There are a lot of explanations for why the neoconservative agenda has crashed into ignominy. Some argue that the failure on the foreign policy front was due to an inability of neoconservatives to appreciate the cultural conditions required for democracy. Others, like Darren Beattie, take this beyond the foreign policy issue, and blame the neocons embrace of the blank slate. Like Marxists, they simply thought people were interchangeable, because they could be molded into whatever society needed.
A better answer lies in the words of Norman Podhoretz in that interview with the Claremont Review of Books. In it he says, “But in the army I got to know people from all over the country and I fell in love with Americans—they were just great! These guys were unlike anybody I had ever met in New York or in England or France.” That’s an odd thing for someone to say about his fellow citizens. It’s the sort of thing a foreigner says about his new neighbors. It also seems a bit forced, as if he feels like is required to say it.
Explaining his change of heart on Trump, Podhoretz says, “I said to my wife: “This guy [Trump] is Buchanan without the anti-Semitism, because he was a protectionist, a nativist, and an isolationist.
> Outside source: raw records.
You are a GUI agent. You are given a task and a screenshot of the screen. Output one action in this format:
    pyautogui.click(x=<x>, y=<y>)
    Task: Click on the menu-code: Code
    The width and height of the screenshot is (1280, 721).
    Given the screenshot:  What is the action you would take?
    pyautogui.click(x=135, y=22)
How did I know he wasn’t an anti-Semite? I don’t know—I just knew.” Later he goes out of his way to make that point again, that his quarrel with Buchanan was mostly about his alleged antisemitism. Therefore, he can change his mind on the entire neocon agenda, just as long as no anti-Semites are involved.
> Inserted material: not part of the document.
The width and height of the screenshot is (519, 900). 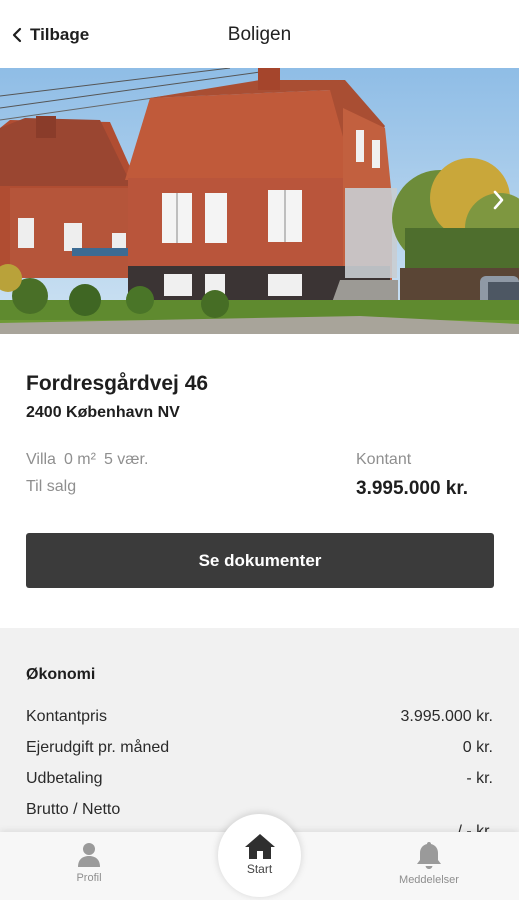 I want to click on listing-address: Fordresgårdvej 46, so click(x=118, y=384).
It is a strange confession from someone whose life’s work has been a multi-generational lecture about first principles. It is this flexibility on their core beliefs that is the clue about why neoconservatism has fallen into disrepute. They were never really motivated by anything other than tribal animosity toward the people they sought to replace. Podhoretz back-stabbed people like Brimelow and John O’Sullivan, marginalizing them within conservative circles, for no other reason than tribal animosity.
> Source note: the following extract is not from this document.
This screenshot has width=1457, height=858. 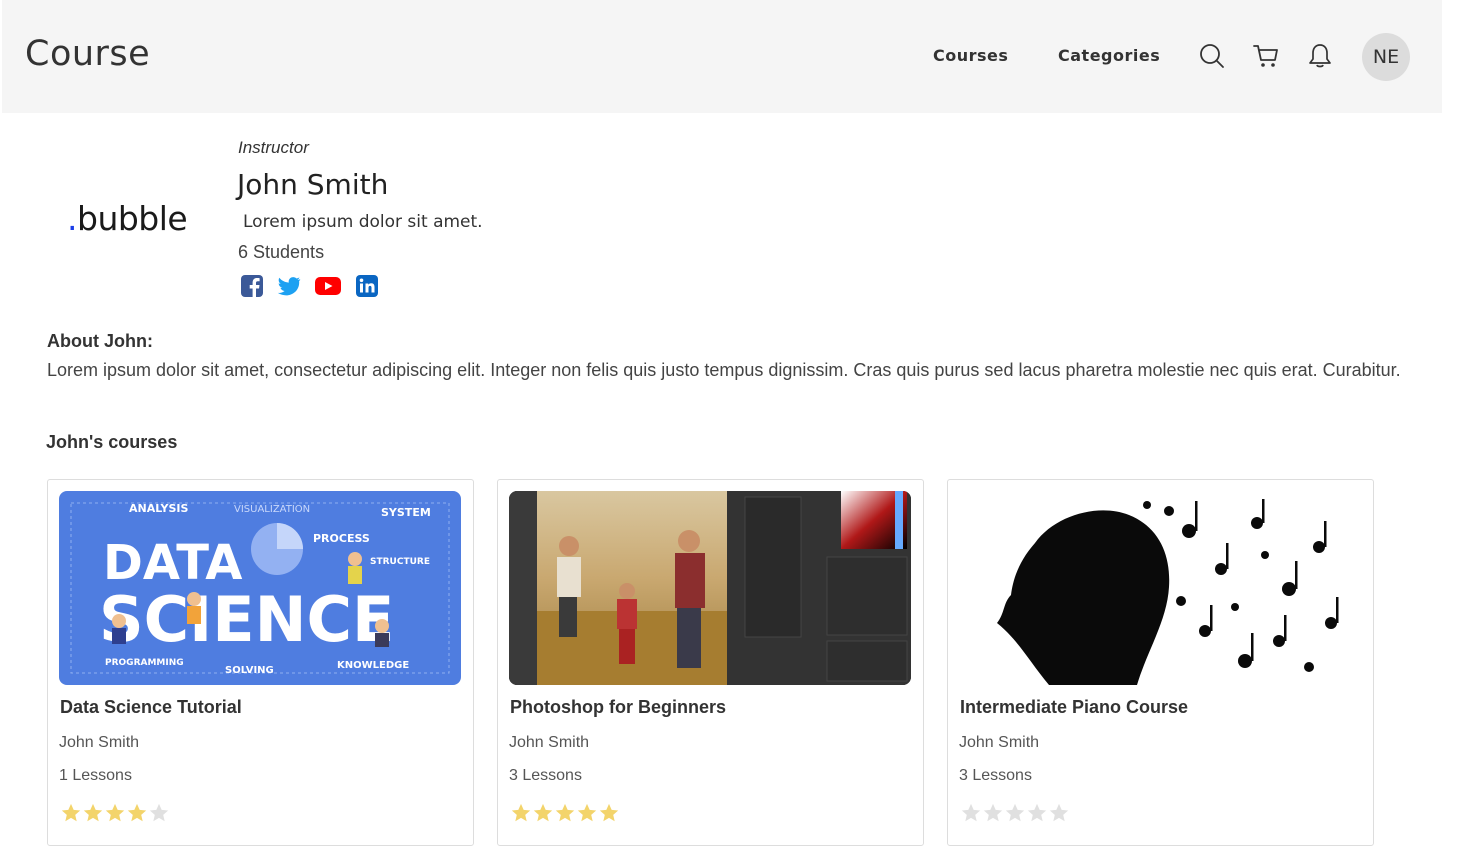 I want to click on courses-section-title: John's courses, so click(x=112, y=442).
Another example of this is later in the interview, where Podhoretz relates an anecdote about the writer Henry James, who was no fan of Jewish immigration. Upon visiting the Jewish ghetto in New York, James allegedly said “Well, if these people stay, whatever language they speak, we shall not know it for English.” Podhoretz then says, with noticeable glee, that “the only people who are reading Henry James and indeed writing doctoral dissertations on him are the grandchildren of those people.”
Taken together, it reveals that neoconservatism was never a political movement centered on a native patriotism. It was a purpose built weapon for people who saw themselves as strangers at war with people they saw as hostile to their tribe. This not only allowed them to sideline critics by calling them anti-Semitic, it was an energy source to motivate the adherents to stick together and fight. Even today, as people like Bill Kristol descend into madness, the neocons hang together in their fight against Trump. They stick together.
Ultimately, it was not the tribal hostility that was their undoing. It was their unfamiliarity with the people over whom they sought to rule. It’s easy to think one group of strangers are the same as the other group of strangers. That’s why open borders made sense to the neocons. Guys like Podhoretz could learn to love Americans, but he could probably learn to love Guatemalans too. Similarly, the auctioning off of the industrial base made perfect sense, as the neocons knew nothing about the people losing their jobs.
Finally, the collapse of the neocons seems to comport with the theory of Ed Dutton, regarding the decline in general intelligence. The generation of Norman Podhoretz had a lot of smart Jews, who were motivated to climb to the top of society. Their children and grandchildren, in contrast, are like the ne’er-do-well heirs to a fortune. John Podhoretz and Bill Kristol are quite stupid compared to their parents. This decline in Jewish talent not only pulled down neoconservatism, but may be signaling the end of the Jewish century.